#### Description of the task
Change "coordinate pair" to "point" in the part of the records that opens with the line containing "on warning-x-tick-label: 6." and closes with the line containing "Looking at the image, I should click on (692, 1304).", and give back only that part with nothing else altered. Leave the pictures out of your answer.

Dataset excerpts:

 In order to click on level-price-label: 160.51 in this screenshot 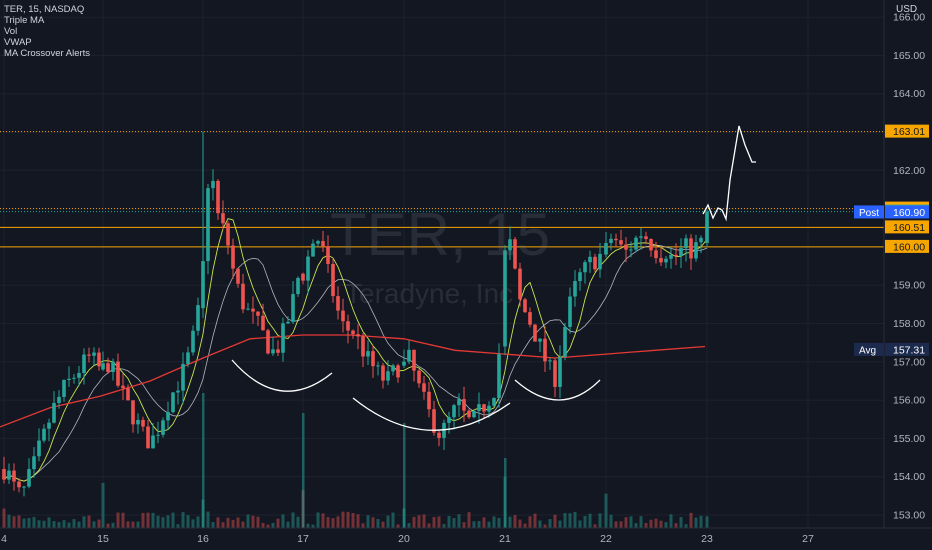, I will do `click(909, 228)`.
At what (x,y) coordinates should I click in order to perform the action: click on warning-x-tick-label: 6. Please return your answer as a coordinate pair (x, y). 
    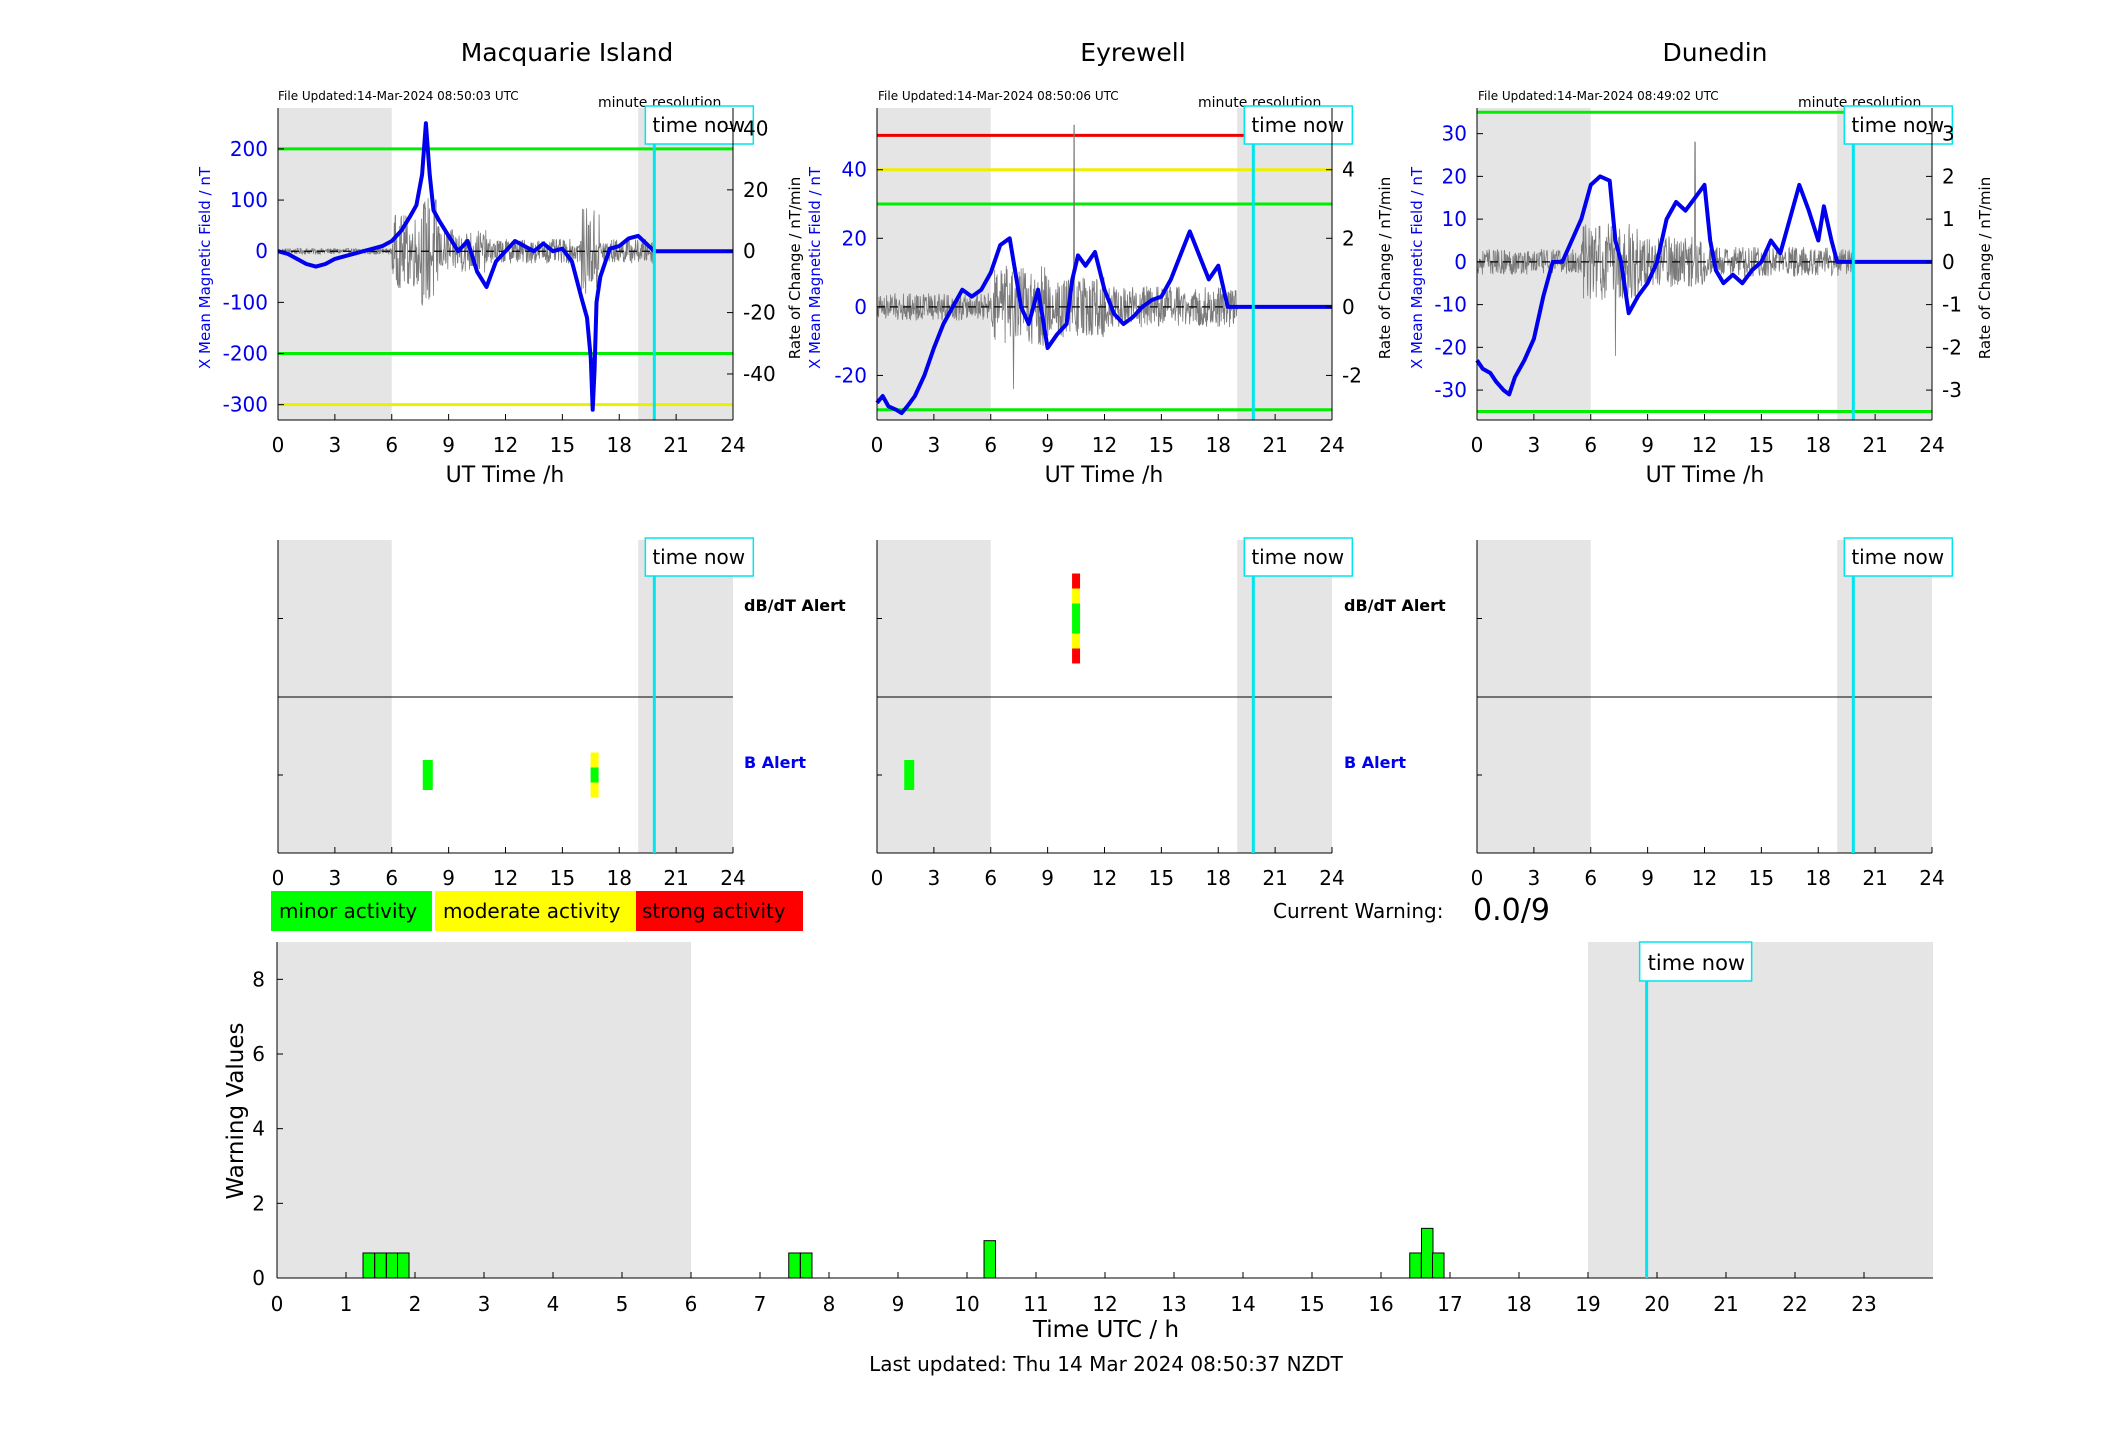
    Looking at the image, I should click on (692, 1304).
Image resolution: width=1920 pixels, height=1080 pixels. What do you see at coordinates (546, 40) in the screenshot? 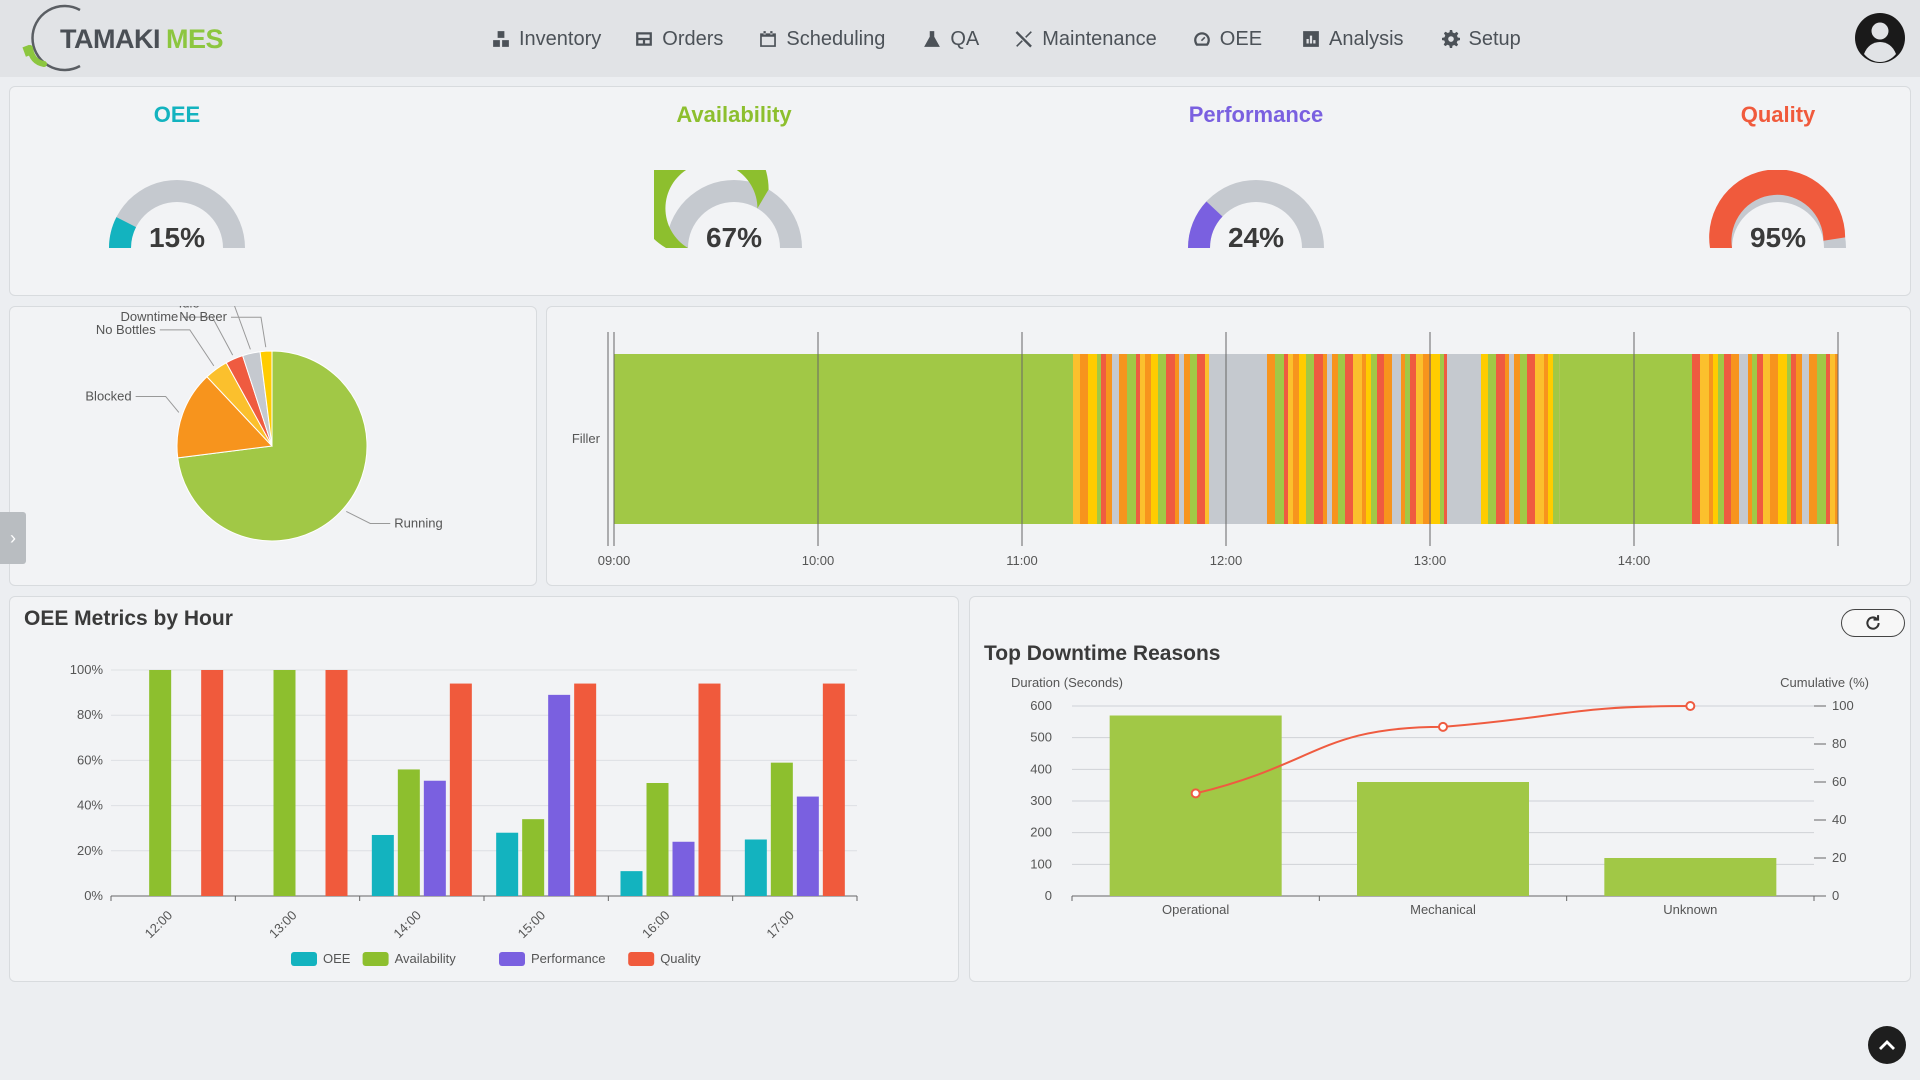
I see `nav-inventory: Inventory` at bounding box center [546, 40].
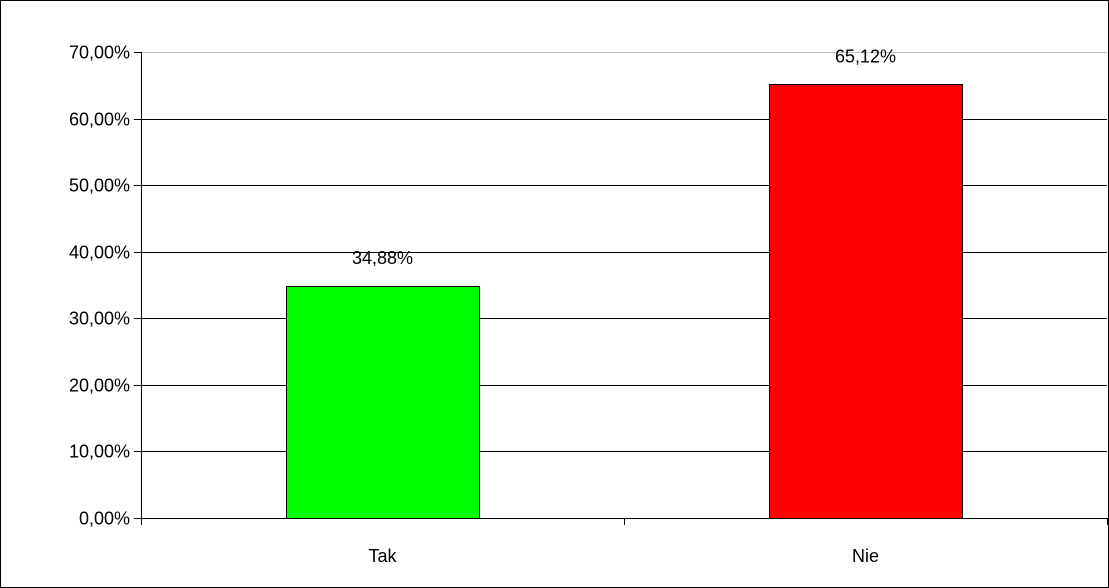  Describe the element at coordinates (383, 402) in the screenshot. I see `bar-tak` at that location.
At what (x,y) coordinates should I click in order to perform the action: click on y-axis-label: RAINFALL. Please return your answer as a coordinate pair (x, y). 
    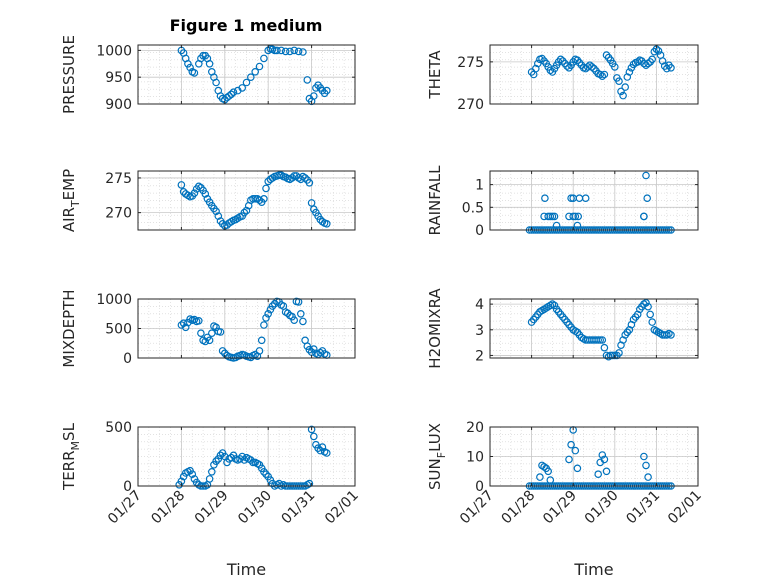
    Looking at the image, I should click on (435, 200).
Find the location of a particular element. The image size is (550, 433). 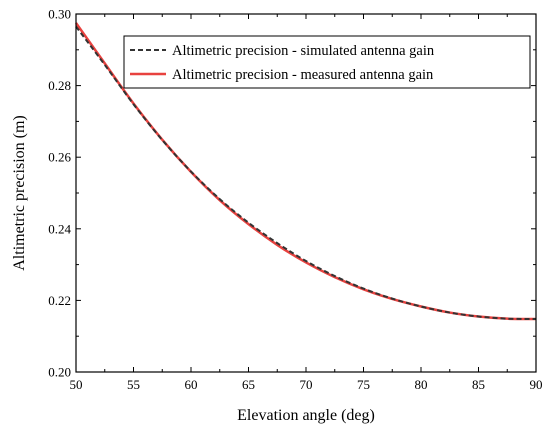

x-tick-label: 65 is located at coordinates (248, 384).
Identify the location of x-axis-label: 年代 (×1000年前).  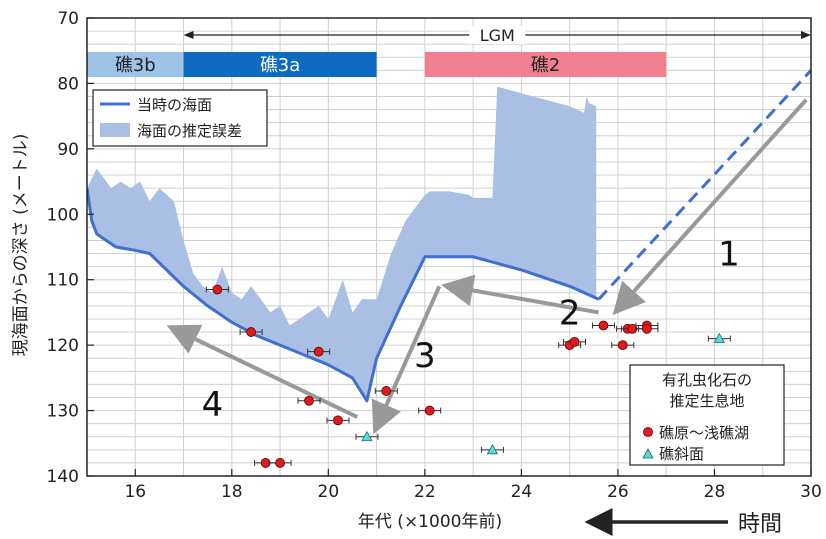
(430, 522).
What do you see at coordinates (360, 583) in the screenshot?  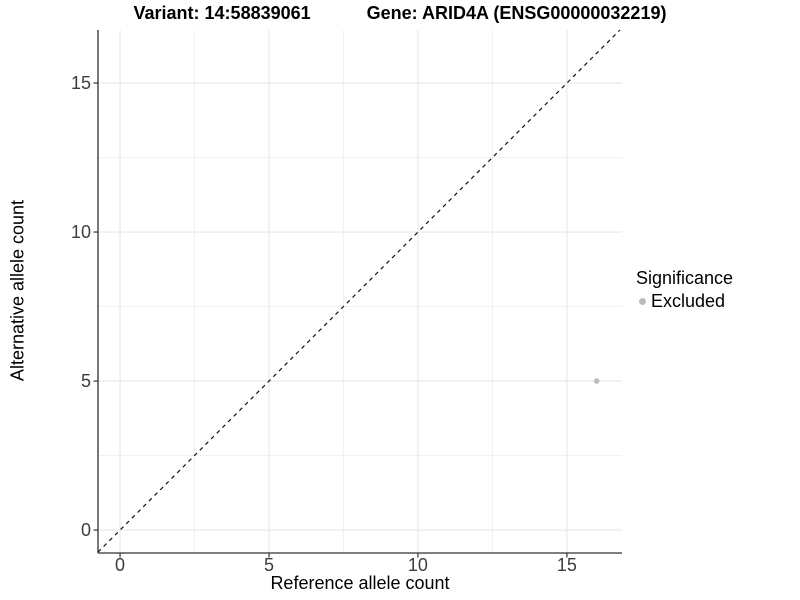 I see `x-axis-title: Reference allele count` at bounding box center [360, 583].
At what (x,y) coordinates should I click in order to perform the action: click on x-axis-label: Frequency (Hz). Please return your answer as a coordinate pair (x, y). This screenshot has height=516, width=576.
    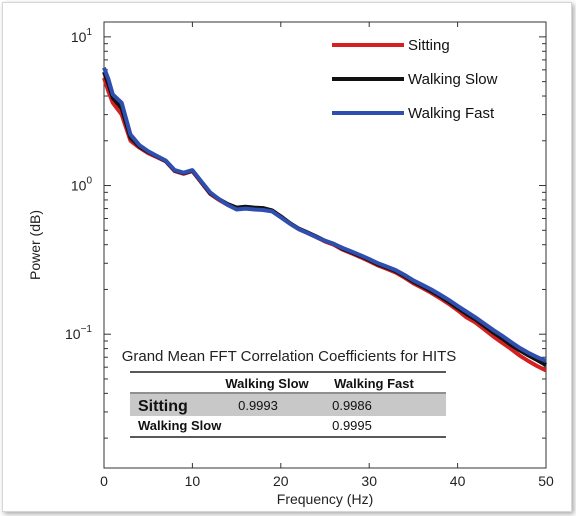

#### Solution for this task
At what (x,y) coordinates should I click in order to perform the action: click on warning-x-tick-label: 6. Please return your answer as a point (x, y). 
    Looking at the image, I should click on (692, 1304).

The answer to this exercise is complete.